2) After running unzip, fix the damage made to the
filenames using the convmv tool (http://j3e.de/linux/convmv/). The
following is an example for the ru_RU.KOI8-R locale:
Step 1. Undo the conversion done by unzip:
convmv -f iso-8859-1 -t cp850 -r --nosmart --notest \
</path/to/unzipped/files>
Step 2. Do the correct conversion instead:
convmv -f cp866 -t koi8-r -r --nosmart --notest \
</path/to/unzipped/files>
3) Apply the optional unzip-5.50-alt-iconv-v1.1.patch
patch to
UnZip. It will apply with some
offsets.
It allows to specify the assumed filename encoding in the ZIP
archive using the -O charset_name
option and the on-disk filename encoding using the -I charset_name
option. Defaults: the on-disk
filename encoding is the locale encoding, the encoding inside the
ZIP archive is guessed according to the builtin table based on the
locale encoding. For US English users, this still means that unzip
converts from CP850 to ISO-8859-1 by default.

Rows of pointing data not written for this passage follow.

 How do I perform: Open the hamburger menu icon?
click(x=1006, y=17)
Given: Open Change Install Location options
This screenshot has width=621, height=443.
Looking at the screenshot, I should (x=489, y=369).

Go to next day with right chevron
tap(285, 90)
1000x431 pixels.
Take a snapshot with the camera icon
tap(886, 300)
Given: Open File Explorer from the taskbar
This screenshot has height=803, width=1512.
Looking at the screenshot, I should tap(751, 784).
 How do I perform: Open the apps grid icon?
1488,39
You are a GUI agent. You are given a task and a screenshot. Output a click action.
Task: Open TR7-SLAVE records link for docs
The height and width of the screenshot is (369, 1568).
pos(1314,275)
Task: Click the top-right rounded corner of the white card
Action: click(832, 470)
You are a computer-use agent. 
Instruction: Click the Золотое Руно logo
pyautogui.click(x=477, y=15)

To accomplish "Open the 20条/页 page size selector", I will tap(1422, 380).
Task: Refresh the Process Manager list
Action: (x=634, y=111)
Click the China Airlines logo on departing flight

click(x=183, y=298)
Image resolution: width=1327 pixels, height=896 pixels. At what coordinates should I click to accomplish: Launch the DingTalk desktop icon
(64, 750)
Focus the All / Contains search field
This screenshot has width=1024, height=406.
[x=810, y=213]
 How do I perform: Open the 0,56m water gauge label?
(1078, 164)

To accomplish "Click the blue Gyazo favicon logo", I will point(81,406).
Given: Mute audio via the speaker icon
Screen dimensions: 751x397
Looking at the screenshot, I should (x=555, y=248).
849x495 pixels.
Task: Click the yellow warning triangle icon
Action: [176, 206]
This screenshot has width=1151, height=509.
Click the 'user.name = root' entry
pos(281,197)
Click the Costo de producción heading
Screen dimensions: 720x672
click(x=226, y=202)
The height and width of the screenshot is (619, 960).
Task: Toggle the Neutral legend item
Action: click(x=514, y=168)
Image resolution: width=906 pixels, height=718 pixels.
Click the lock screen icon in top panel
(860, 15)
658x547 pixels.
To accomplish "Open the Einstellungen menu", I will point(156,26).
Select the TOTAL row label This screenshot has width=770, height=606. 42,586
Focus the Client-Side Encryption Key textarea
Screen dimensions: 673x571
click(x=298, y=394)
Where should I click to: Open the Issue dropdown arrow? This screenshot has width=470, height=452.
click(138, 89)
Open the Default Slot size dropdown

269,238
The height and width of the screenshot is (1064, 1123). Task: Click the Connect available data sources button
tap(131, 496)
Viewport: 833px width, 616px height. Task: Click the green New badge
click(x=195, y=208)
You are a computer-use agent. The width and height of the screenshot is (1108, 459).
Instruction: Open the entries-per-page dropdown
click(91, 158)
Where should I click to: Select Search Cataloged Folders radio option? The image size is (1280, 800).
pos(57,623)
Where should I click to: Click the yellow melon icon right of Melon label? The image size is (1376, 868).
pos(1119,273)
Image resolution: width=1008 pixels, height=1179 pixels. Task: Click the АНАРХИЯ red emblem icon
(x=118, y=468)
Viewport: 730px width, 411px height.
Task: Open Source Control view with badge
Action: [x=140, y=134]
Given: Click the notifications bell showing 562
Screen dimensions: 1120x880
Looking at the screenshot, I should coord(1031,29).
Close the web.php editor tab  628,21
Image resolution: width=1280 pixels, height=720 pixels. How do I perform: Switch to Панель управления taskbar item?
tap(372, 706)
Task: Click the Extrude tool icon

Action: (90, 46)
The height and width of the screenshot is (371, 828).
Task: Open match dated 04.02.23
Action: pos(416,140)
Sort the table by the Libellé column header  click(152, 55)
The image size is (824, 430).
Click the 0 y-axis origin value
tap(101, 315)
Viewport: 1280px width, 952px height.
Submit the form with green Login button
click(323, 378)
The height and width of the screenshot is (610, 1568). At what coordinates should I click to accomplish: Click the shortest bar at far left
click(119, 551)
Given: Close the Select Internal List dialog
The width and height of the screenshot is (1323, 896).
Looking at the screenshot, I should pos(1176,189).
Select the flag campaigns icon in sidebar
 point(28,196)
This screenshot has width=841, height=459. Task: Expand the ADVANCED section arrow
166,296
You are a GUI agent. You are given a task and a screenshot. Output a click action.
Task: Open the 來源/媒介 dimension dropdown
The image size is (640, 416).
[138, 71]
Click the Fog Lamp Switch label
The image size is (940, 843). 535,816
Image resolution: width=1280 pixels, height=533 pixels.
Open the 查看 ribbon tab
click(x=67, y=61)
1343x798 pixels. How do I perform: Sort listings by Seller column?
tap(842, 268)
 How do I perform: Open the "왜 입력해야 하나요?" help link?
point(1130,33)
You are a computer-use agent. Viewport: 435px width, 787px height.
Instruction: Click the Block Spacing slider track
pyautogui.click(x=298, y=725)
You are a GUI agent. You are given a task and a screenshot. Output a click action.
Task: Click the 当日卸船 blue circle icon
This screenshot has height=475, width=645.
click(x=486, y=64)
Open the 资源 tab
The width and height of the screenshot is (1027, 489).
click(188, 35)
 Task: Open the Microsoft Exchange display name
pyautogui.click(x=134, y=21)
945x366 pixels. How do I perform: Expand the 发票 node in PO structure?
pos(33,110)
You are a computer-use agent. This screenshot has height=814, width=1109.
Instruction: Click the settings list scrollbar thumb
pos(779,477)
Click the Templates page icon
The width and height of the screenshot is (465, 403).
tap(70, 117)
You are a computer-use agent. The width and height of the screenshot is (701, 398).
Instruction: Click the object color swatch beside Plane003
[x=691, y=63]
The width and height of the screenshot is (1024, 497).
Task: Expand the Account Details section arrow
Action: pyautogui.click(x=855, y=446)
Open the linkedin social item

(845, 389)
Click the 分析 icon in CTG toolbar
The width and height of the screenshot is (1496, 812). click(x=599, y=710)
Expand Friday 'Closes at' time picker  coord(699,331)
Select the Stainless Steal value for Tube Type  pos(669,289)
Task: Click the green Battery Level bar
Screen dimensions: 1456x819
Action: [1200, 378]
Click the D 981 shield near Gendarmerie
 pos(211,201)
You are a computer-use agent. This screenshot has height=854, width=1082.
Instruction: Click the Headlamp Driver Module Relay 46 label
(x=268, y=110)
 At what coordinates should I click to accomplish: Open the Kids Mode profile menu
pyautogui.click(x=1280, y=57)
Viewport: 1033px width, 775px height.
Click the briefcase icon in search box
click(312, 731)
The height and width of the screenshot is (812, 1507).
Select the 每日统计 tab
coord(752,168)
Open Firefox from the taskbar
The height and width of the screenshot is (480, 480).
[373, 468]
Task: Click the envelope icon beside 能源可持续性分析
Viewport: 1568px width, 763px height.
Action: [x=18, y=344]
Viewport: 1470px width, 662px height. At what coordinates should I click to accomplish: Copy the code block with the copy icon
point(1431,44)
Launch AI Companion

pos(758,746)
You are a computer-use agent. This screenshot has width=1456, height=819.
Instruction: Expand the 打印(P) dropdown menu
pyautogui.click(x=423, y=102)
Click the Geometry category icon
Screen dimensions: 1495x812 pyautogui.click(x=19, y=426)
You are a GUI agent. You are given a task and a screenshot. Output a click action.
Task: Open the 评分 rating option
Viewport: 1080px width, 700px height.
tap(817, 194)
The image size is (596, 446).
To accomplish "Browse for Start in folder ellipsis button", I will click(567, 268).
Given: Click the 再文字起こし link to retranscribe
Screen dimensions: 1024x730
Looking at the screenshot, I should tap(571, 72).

Caveat: this method works only with 8-bit locale encodings, not
with UTF-8. Attempting to use a patched unzip in UTF-8 locales may result
in a segmentation fault and is probably a security risk.
Installation of UnZip
Note that if you applied the patch described above for locale
issues, the first required security patch will have some offsets.
Now install UnZip by running the
following commands:
patch -Np1 -i ../unzip-5.52-security_fix-1.patch &&
patch -Np1 -i ../unzip-5.52-security_fix-2.patch &&
make -f unix/Makefile LOCAL_UNZIP=-D_FILE_OFFSET_BITS=64 linux
To test the results, issue: make
check.
Now, as the root
user:
make prefix=/usr install
Command Explanations
linux
: This target in the
Makefile
makes assumptions that are
useful for a Linux system when compiling the executables. To obtain
alternatives to this target, use make
list
LOCAL_UNZIP=...
: This sets
the compilation flags to allow UnZip to handle files up to 4 GB.